- Directions for this task: Copy the material below word for word, keeping every line in order. Leave the pictures out of your copy.

* start Extracted material *

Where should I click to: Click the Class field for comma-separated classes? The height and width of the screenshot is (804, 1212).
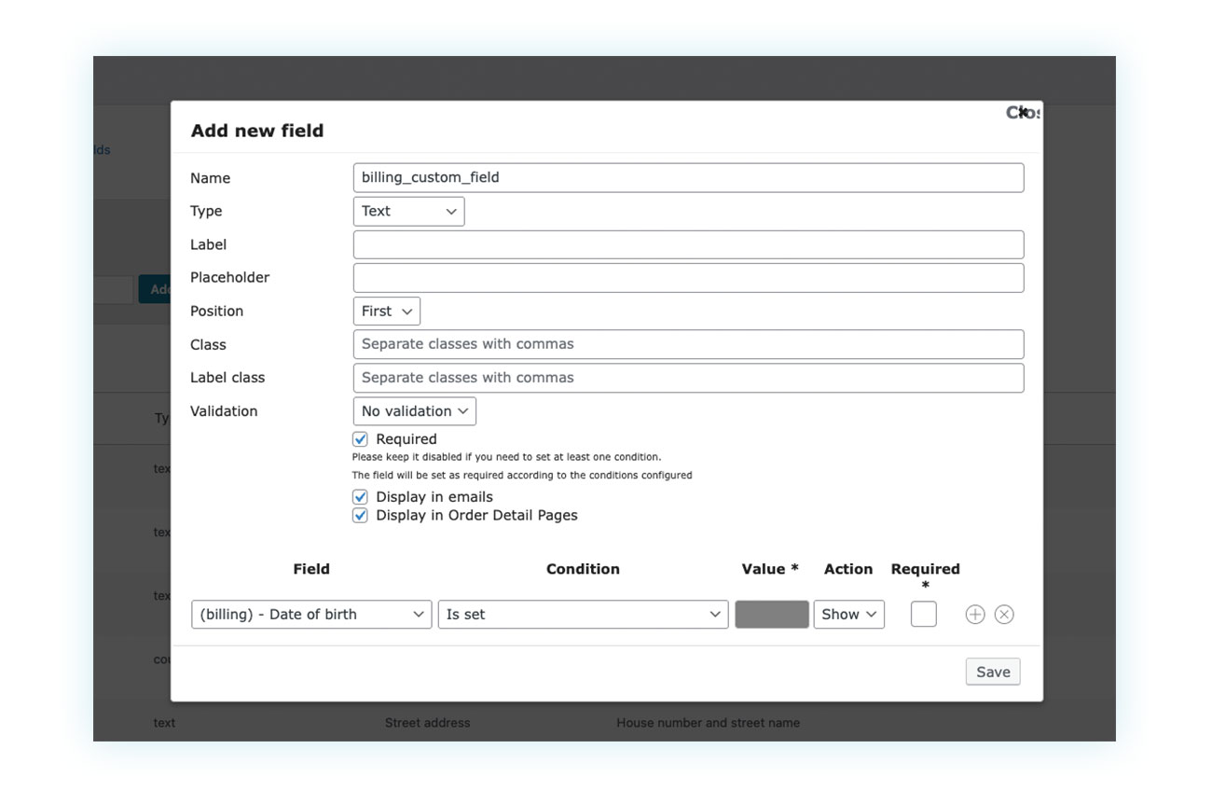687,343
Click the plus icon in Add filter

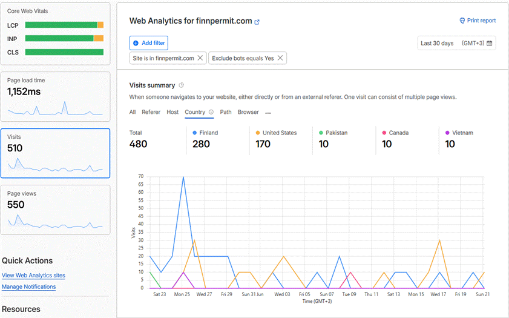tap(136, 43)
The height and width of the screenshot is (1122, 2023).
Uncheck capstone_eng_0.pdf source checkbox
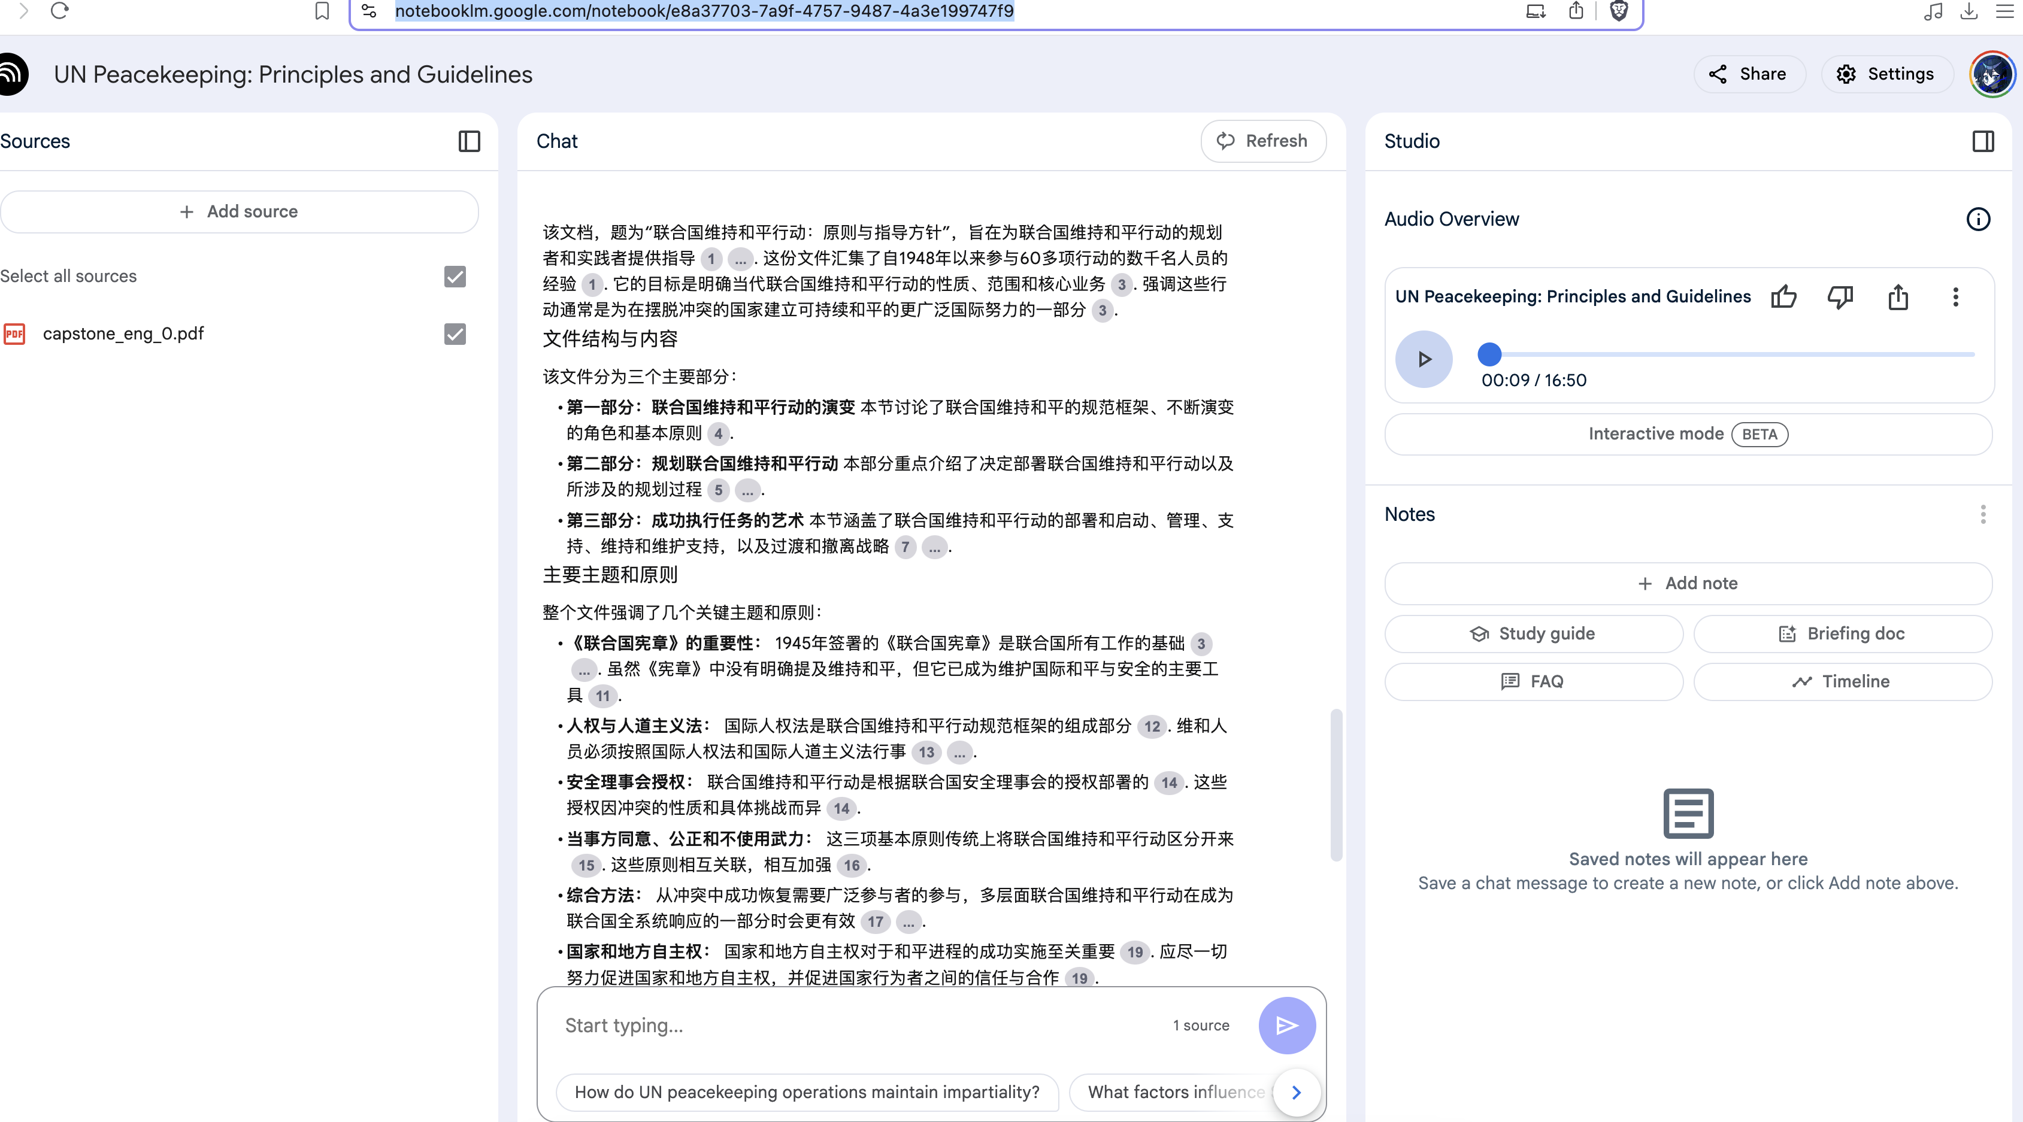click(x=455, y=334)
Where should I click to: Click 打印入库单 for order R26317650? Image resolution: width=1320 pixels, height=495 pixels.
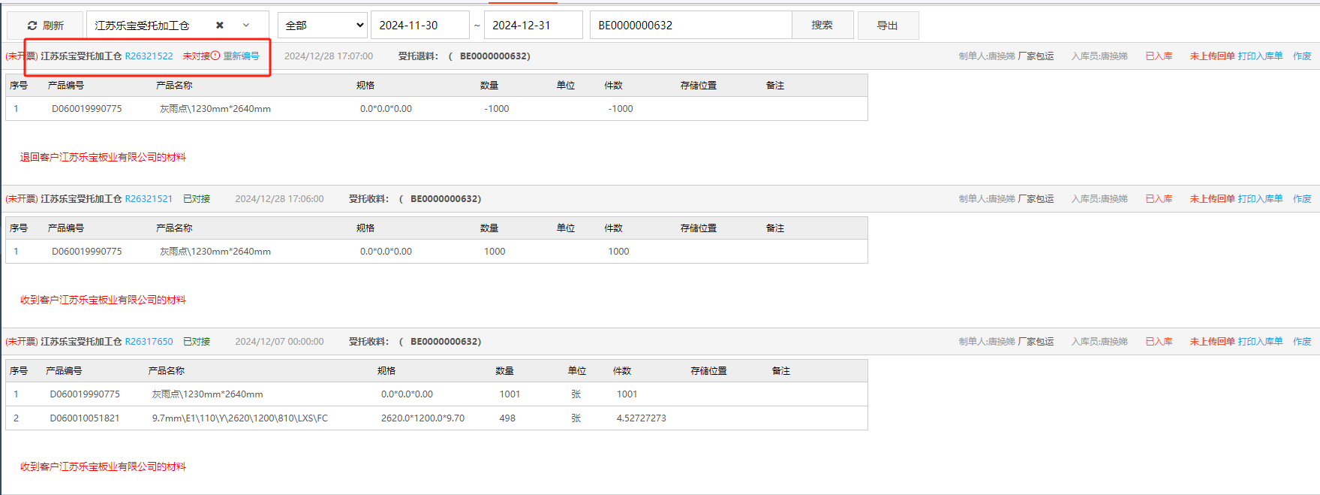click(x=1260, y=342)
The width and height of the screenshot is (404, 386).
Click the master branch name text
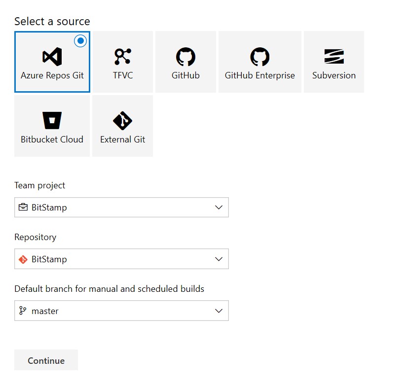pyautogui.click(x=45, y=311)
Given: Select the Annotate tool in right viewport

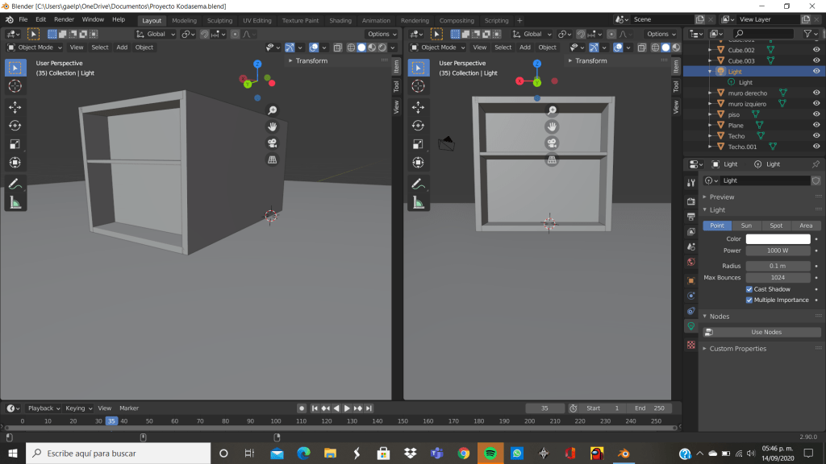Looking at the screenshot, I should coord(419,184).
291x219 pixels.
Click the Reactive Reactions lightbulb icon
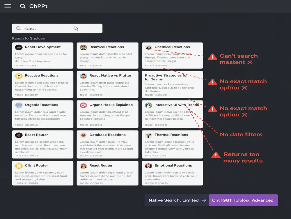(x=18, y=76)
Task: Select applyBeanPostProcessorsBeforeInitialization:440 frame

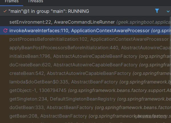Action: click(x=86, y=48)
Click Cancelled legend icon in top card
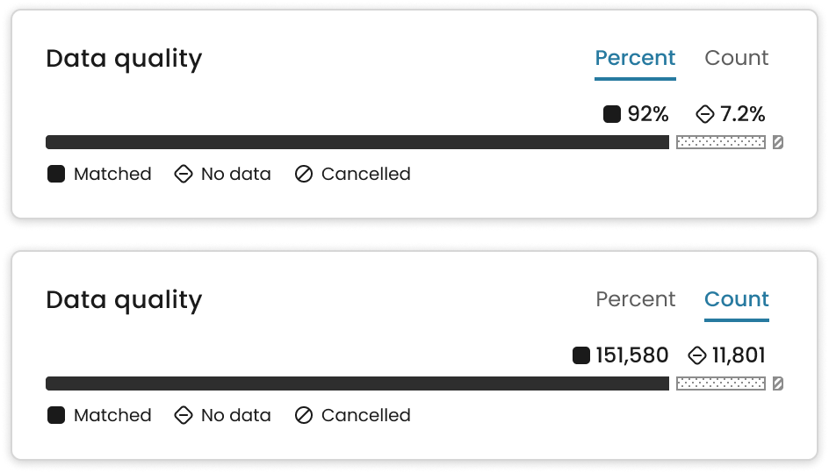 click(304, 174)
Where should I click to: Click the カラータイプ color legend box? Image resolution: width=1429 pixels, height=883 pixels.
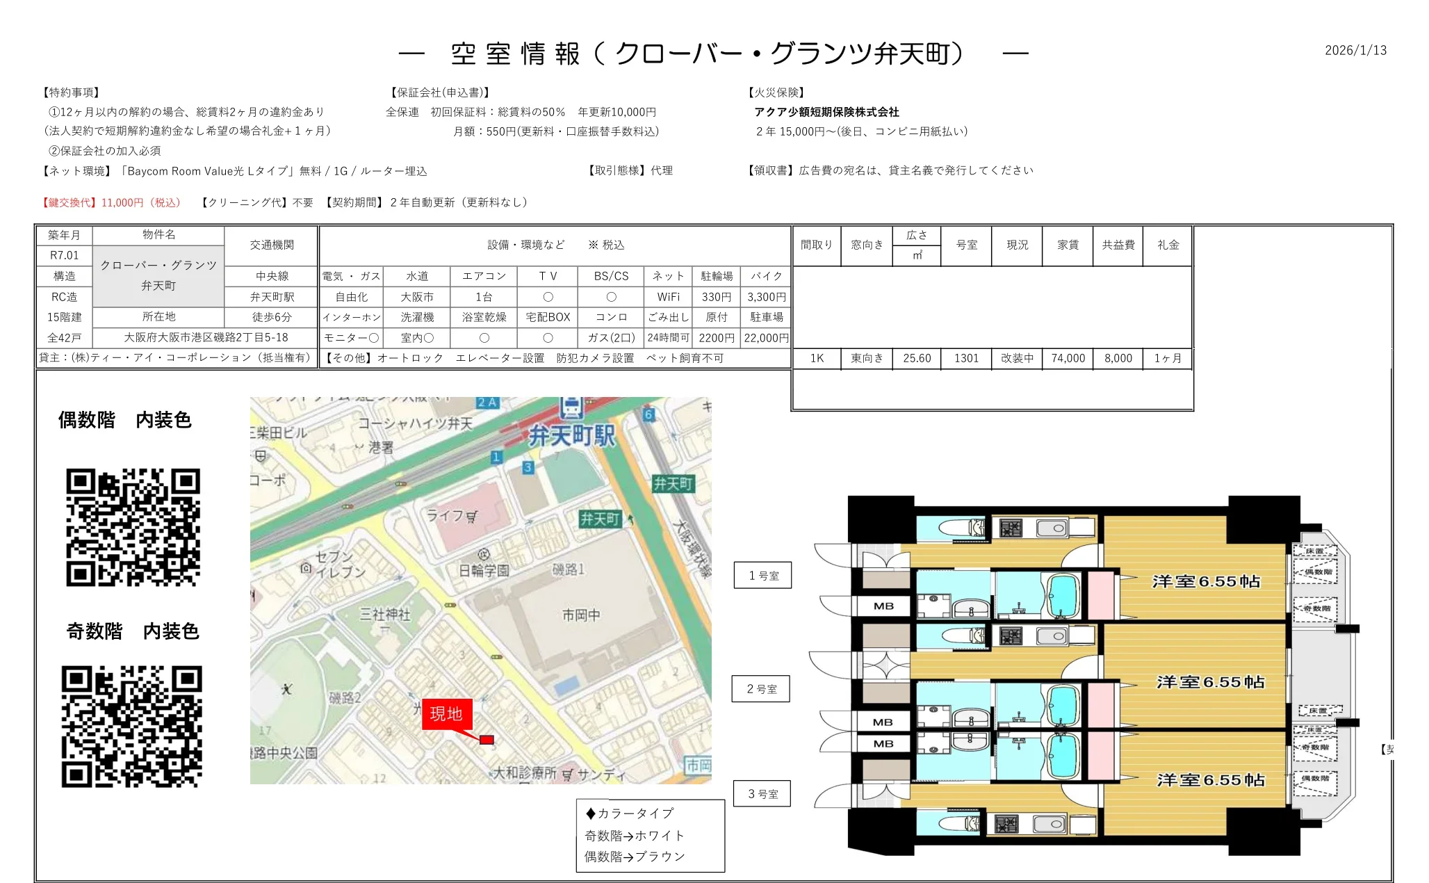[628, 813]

* end Extracted material *

- Solution:
Where should I click to: Click the Class field for comma-separated classes? The height and width of the screenshot is (804, 1212).
687,343
Click the plus icon in Add filter

tap(136, 43)
The height and width of the screenshot is (1122, 2023).
Uncheck capstone_eng_0.pdf source checkbox
click(x=455, y=334)
Where should I click to: Click 打印入库单 for order R26317650? Image resolution: width=1320 pixels, height=495 pixels.
click(x=1260, y=342)
The width and height of the screenshot is (404, 386).
Click the master branch name text
pyautogui.click(x=45, y=311)
Given: Select the Annotate tool in right viewport

Looking at the screenshot, I should coord(419,184).
291x219 pixels.
Click the Reactive Reactions lightbulb icon
(x=18, y=76)
Task: Select applyBeanPostProcessorsBeforeInitialization:440 frame

Action: click(x=86, y=48)
Click Cancelled legend icon in top card
 click(304, 174)
Where should I click to: Click the カラータイプ color legend box? Image resolution: width=1429 pixels, height=883 pixels.
[628, 813]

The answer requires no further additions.